### PETIT EXERCICE A
Dans la liste ci-dessous, renommez « sidebar » en « drawer », puis recopiez toutes les lignes sans rien changer d'autre.

### EXTRAIT
+-------+

Entretien avec Amadou Top, Vice-Président du comité exécutif du Fonds de solidarité numérique : « Quelque que soit le nombre de licences que l’on concédera, il y aura des zones qui n’intéresseront pas le secteur privé »
samedi 10 décembre 2005
Au moment où s’achevait dans la capitale tunisienne le Sommet mondial sur la société de l’information (Smsi), Amadou Top nous accordait, dans les couloirs du Palexpo du Kram où se tenait (du 16 au 18 novembre 2005) le sommet, un entretien dans lequel il revenait sur la problématique majeure qui a focalisé la plupart des débats et relative à la gouvernance d’internet, ainsi que l’« Accord » que le sommet avait réussi à arracher concernant ce sujet. Mais l’autre sujet que M. Top avait accepté d’aborder avec nous était relatif à la troisième licence de télécommunications dont le gouvernement sénégalais compte lancer l’appel d’offres dès le mois de janvier prochain.
M. Top, la phase II du Smsi à Tunis permet-il réellement d’espérer un règlement de la question de la gestion de l’internet ?

+-------+

Éléments de données
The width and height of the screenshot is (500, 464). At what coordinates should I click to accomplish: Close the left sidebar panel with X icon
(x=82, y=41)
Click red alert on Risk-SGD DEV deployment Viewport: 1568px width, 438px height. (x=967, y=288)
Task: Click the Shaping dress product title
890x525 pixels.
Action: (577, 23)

+-------+

### PETIT EXERCICE B
Répondez à ces questions à partir de l'entretien :
(i) Quelle fonction Amadou Top occupe-t-il ?
(ii) À quelles dates s'est tenu le sommet ?
(iii) À partir de quand le gouvernement sénégalais compte-t-il lancer l'appel d'offres pour la troisième licence de télécommunications ?

### SOLUTION A
The width and height of the screenshot is (500, 464). At what coordinates should I click to accomplish: Close the left drawer panel with X icon
(x=82, y=41)
Click red alert on Risk-SGD DEV deployment Viewport: 1568px width, 438px height. (x=967, y=288)
Task: Click the Shaping dress product title
890x525 pixels.
Action: (577, 23)

### SOLUTION B
(i) Il est vice-président du comité exécutif du Fonds de solidarité numérique.
(ii) Le sommet s'est tenu du 16 au 18 novembre 2005.
(iii) Il compte le lancer dès le mois de janvier prochain.